Abscesses may also be found in the liver, pancreas, spleen, of variable size and usually as secondary formations.
The muscles and intermuscular tissue may be the seat of more or less extensive exudation, and abscess, and the bones may be congested and swollen especially in their epiphysis. This may extend to suppuration or necrosis.
The synovial membranes of joints and the tendinous sheaths are not infrequently inflamed causing distension and even suppuration.
Congestions of the skin are sometimes met with developing as multiple papules or hard nodules which advance to the formation of pustules or small abscesses. These often appear especially where the skin is thin and delicate as around the lips, nose and eyes, close to the anus or vulva, in the perineum, sheath or mammæ, inside the thighs or elbow. They may be of all dimensions from a millet seed upward, and may merge into or become complicated by the extensive engorgements of petechial fever.
Finally lesions of the nerve centres are to be looked for in the protracted or irregular types of the disease. There may be simple congestion, or serous effusion, intraventricular or subarachnoid, or finally abscess in the brain, spinal cord or meninges.

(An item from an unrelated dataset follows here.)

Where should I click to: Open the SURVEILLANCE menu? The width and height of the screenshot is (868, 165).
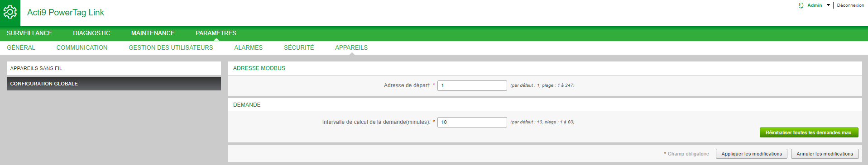29,33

Forms of Strangles. The types of strangles vary, special forms characterizing given epizoötics or seasons, or at other times as individual deviations from the current type. Division has been made into two groups—mild and malignant, or again into regular and irregular, under each of which come several varieties. Many of these varieties consist simply in a difference in the seat of the principle lesions, which start in lymph glands or tissues at a distance from the nasal mucosa, or they depend on secondary foci of infection supervening on the primary disease in the head.
Incubation. In inoculated cases this lasts from three to five days, in those due to simple exposure it may appear to extend over eight days.

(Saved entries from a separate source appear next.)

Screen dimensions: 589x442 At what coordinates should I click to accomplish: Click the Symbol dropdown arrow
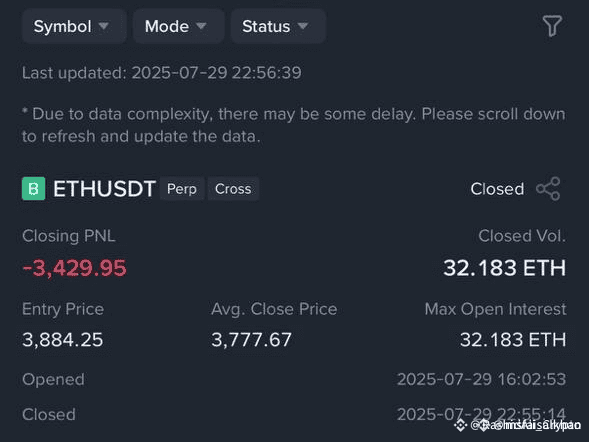click(104, 26)
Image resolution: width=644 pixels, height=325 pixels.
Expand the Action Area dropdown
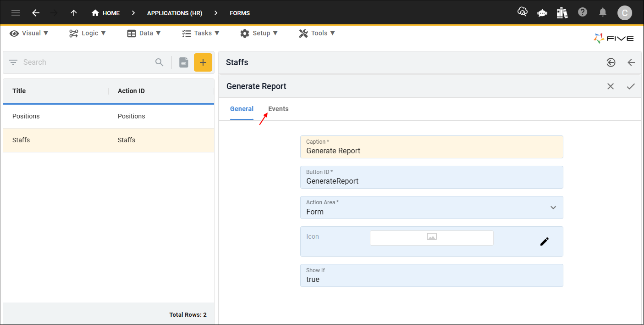(553, 207)
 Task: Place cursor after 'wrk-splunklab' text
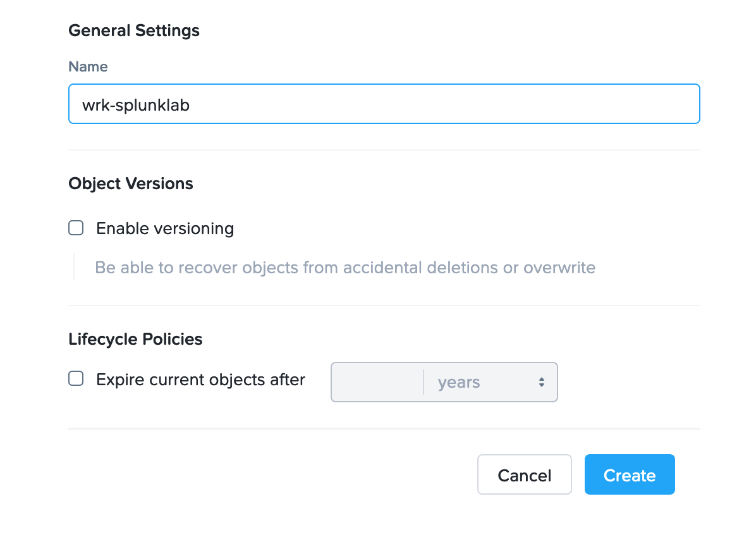point(190,105)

General Symptoms. In nearly all cases alike there is a marked constitutional disturbance the temperature often rising at once to 104° to 106° F., and oscillating on successive days between this and 102°; the pulse is usually normal at first and the breathing is either slightly accelerated or may be made so under slight exertion. There is more or less dulness, or at least a lack of the vivacity of youth, the head is somewhat pendent, the eyes may be semiclosed, the patient may be tardy or even stiff in his movements and the appetite may be diminished or capricious, oats being rejected by some and hay or grass by others. The bowels are somewhat confined, the stools consisting of a few small, hard, balls covered with mucus.
Specific Symptoms in the Mild Form. In the vast majority of cases the local symptoms are concentrated on the mucosæ of nose and mouth, and the submaxillary lymph glands. Along with the general febrile phenomena, there appear redness and often mottled congestion of the nasal mucosa, which not infrequently extends to the mouth and eyes, as well. Heat of the mouth, the collection of a more or less tenacious mucus, and even uneasy movements of the jaw may be seen. The nasal mucosa, at first dry, is soon the seat of a watery exudation, passing into a cloudy sticky material, and finally a thick, opaque, muco-purulent flow. This may become colored of a variety of tints, dirty white from inhaled dust, brownish or yellowish from exuded blood, or greenish from food materials. The discharge is usually profuse in the young and may be scanty in the old. Most commonly it flows from both nostrils alike, though exceptionally it is unilateral. In this it differs from glanders which is more often unilateral though at times bilateral. Small abrasions and sores may appear in connection with the softening and shedding of the epithelium, but these are not ragged, irregular and spreading as in glanders. Sneezing or snorting is an inevitable symptom. Epiphora is usually present. Exudations into the nasal sinuses are to be recognized by heat of the forehead and flat sound on percussion.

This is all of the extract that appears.